The Republican-backed Texas law bars abortions once cardiac activity has been detected in an embryo, which typically happens at six weeks - a point when some women are not yet aware they are pregnant.
The law also allows members of the public to sue people who may have facilitated an abortion after six weeks, taking enforcement out of the hands of state officials.
The justices heard separate challenges to the law from President Joe Biden's administration and from abortion providers.
In their questioning of lawyers appearing before the court Monday, the justices suggested the law's atypical enforcement structure could be problematic.
Justice Amy Coney Barrett asked whether defendants who are sued under the law could ever get a "full airing" of the constitutional claims on the right to an abortion. The law allows defendants to bring up such claims only after they have been sued.
Barrett was one of five conservative justices who allowed the Texas law to take effect while legal challenges to it played out in court.

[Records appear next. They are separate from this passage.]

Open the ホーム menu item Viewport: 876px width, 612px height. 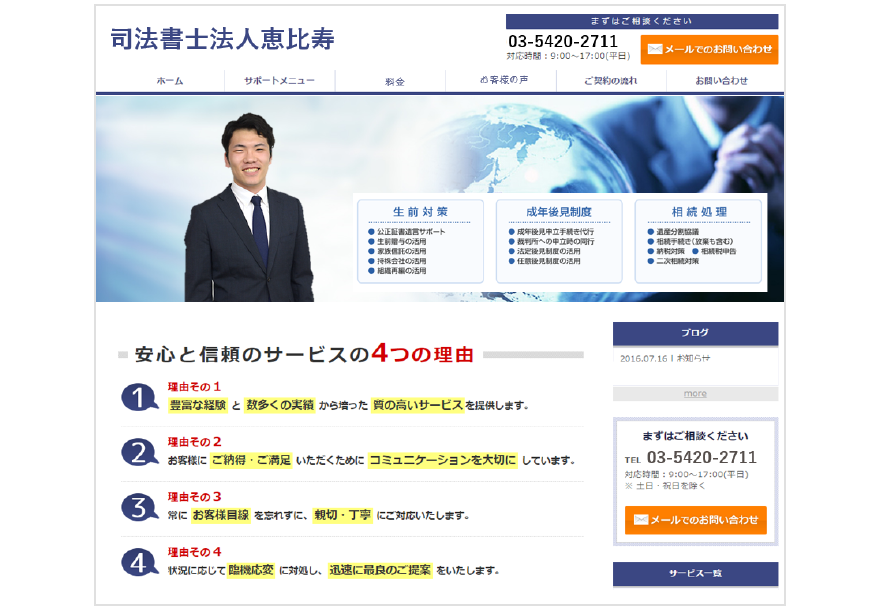[170, 81]
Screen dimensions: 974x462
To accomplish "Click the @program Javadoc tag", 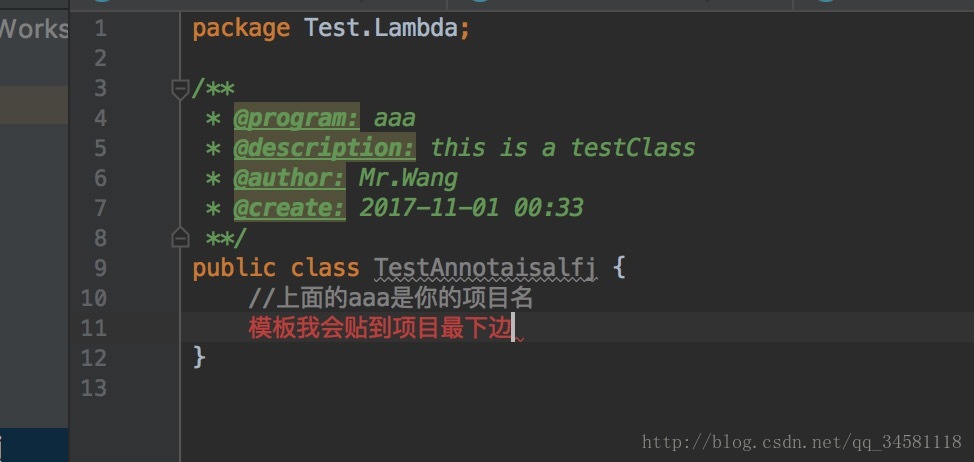I will [296, 118].
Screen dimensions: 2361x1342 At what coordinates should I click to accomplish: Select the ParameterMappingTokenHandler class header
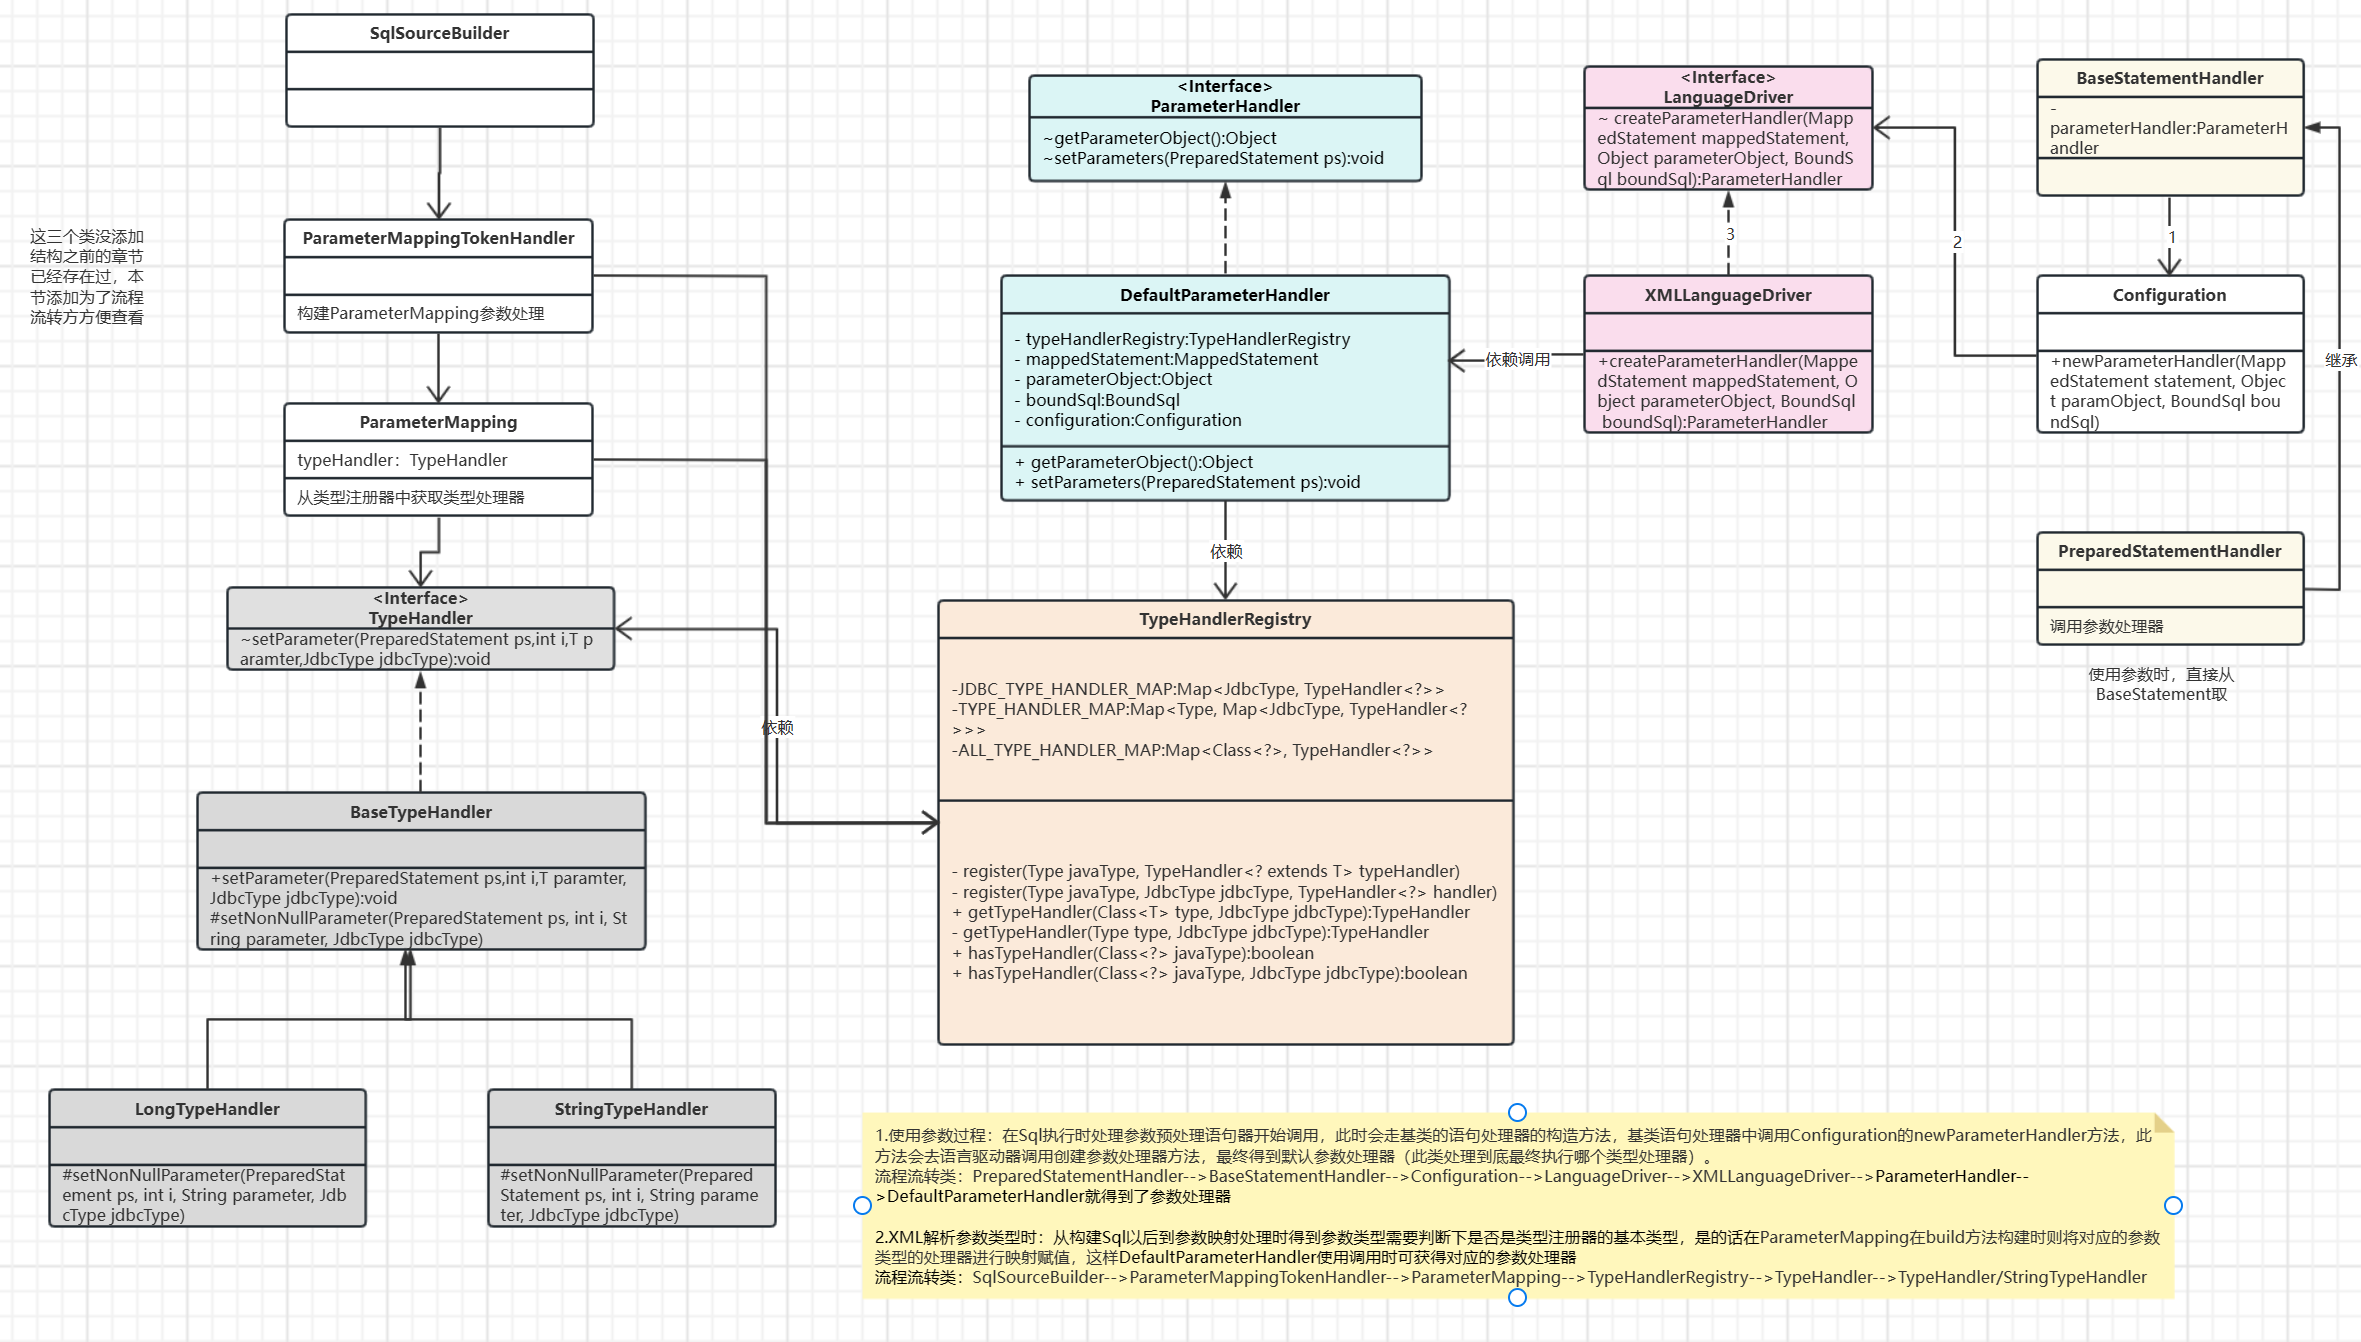(x=438, y=238)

Brett Kavanaugh, another of the justices who let the law take effect, also raised potential problems with its unusual structure. He said the law "exploited" a "loophole" in court precedent in how it is enforced with lawsuits. He raised the possibility that the court could "close that loophole."
Liberal Justice Elena Kagan said the law was written by "some geniuses" to evade legal principles.
In the cases brought before the Supreme Court Monday, the justices are not directly considering the constitutionality of the right to an abortion.
Abortion rights, however, were part of arguments made to the court by lawyers challenging the Texas law.
Solicitor General Elizabeth Prelogar said the Texas law "clearly violates" Supreme Court precedents, referring to Roe v. Wade, the decades-old ruling that gives women the right to an abortion in most circumstances. The 1973 Supreme Court decision recognizes a constitutional right to an abortion before a fetus is viable, typically around 24 weeks of pregnancy.
The high court is being closely watched on issues of abortion after it allowed the restrictive Texas law to take effect in September.
The court became more conservative under President Donald Trump, who appointed three justices to the nine-seat bench. Conservatives now hold a 6-3 majority.
The court scheduled oral arguments for December 1 to hear a case concerning a Mississippi state law that bans abortions after 15 weeks of pregnancy. That case directly asks justices to overturn Roe v. Wade.
A poll released by Monmouth University in September found that 62% of Americans believe abortion should either always be legal or be legal with some limitations. Twenty-four percent said it should be illegal except in rare circumstances such as rape, while 11% said it should always be illegal.
Some information in this report came from the Associated Press and Reuters.